#### Problem details
Give back, word for word, the lines of the items below from the one containing "What do you see at coordinates (433, 490)" through the one containing "center [433, 490].", both included.

____ Records shown

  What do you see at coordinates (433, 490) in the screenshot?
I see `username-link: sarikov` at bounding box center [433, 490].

________
____ Records shown

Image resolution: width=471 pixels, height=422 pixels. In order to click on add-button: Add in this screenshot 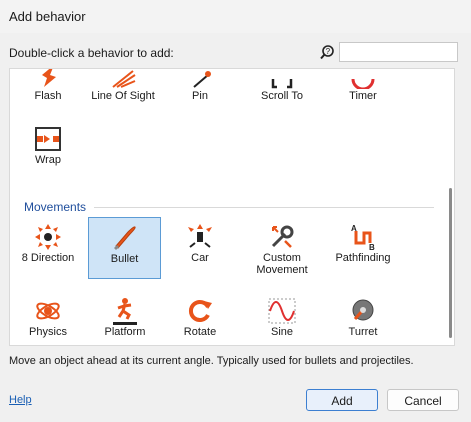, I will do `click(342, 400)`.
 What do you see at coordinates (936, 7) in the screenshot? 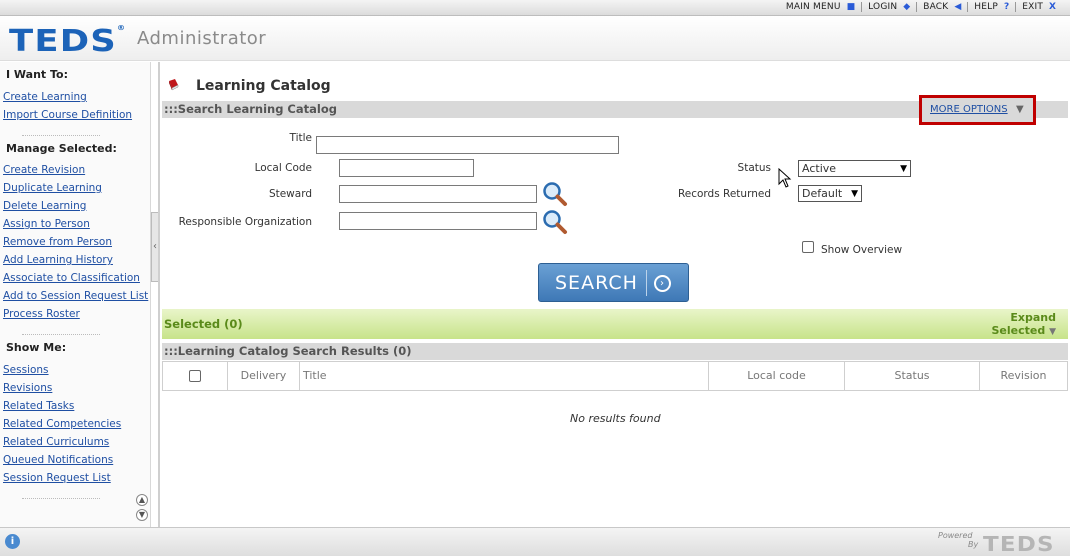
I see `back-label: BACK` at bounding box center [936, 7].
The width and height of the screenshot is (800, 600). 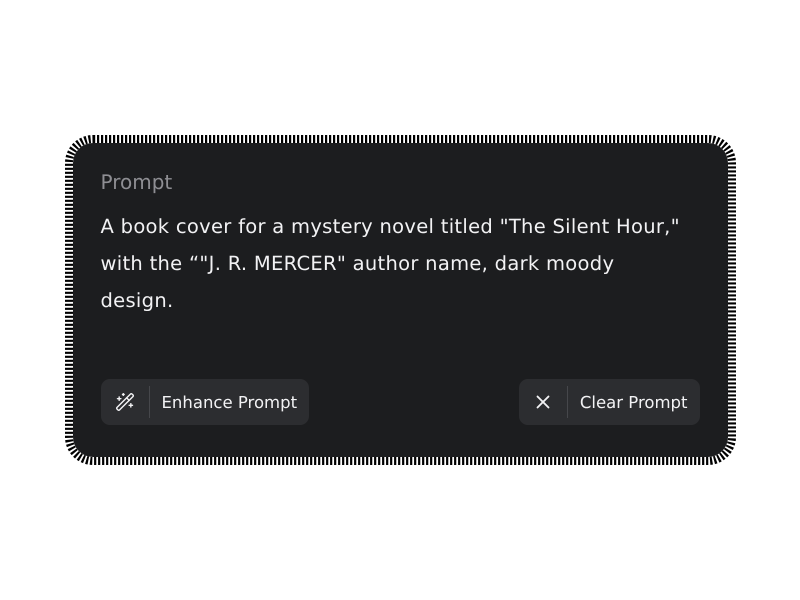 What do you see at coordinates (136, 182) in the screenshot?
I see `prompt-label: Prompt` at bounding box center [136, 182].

________
____ Records shown

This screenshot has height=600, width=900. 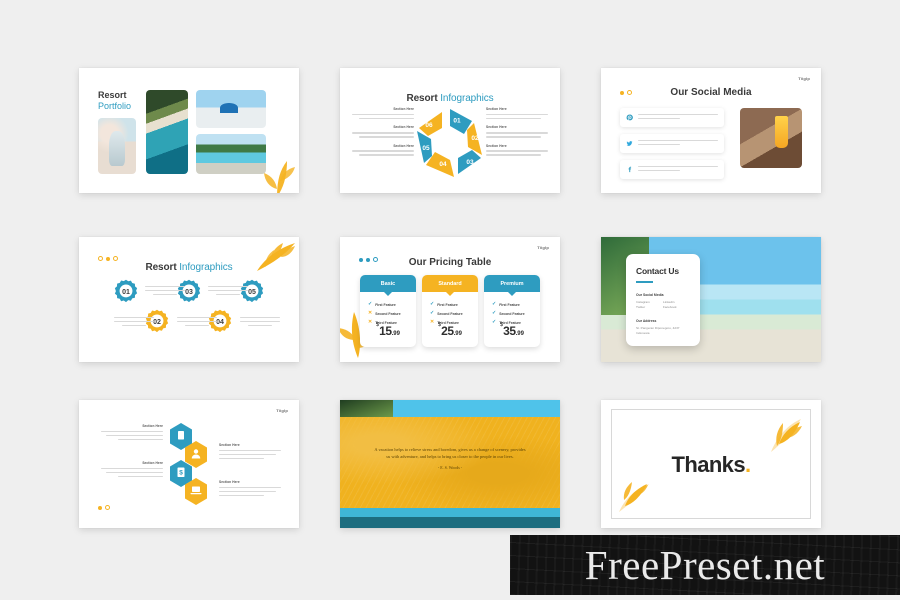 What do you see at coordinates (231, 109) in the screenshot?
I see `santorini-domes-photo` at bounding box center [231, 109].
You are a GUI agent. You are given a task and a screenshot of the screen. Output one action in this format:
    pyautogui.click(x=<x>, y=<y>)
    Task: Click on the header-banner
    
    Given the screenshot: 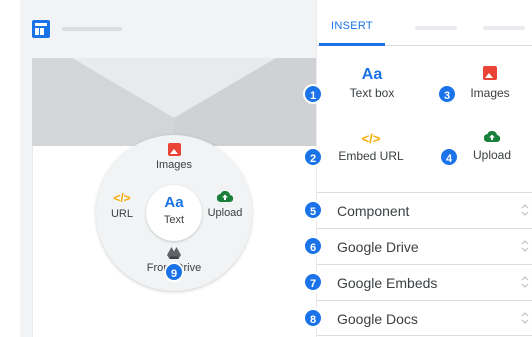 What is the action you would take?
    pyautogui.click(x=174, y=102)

________

#### Exercise answer
  What do you see at coordinates (433, 490) in the screenshot?
I see `username-link: sarikov` at bounding box center [433, 490].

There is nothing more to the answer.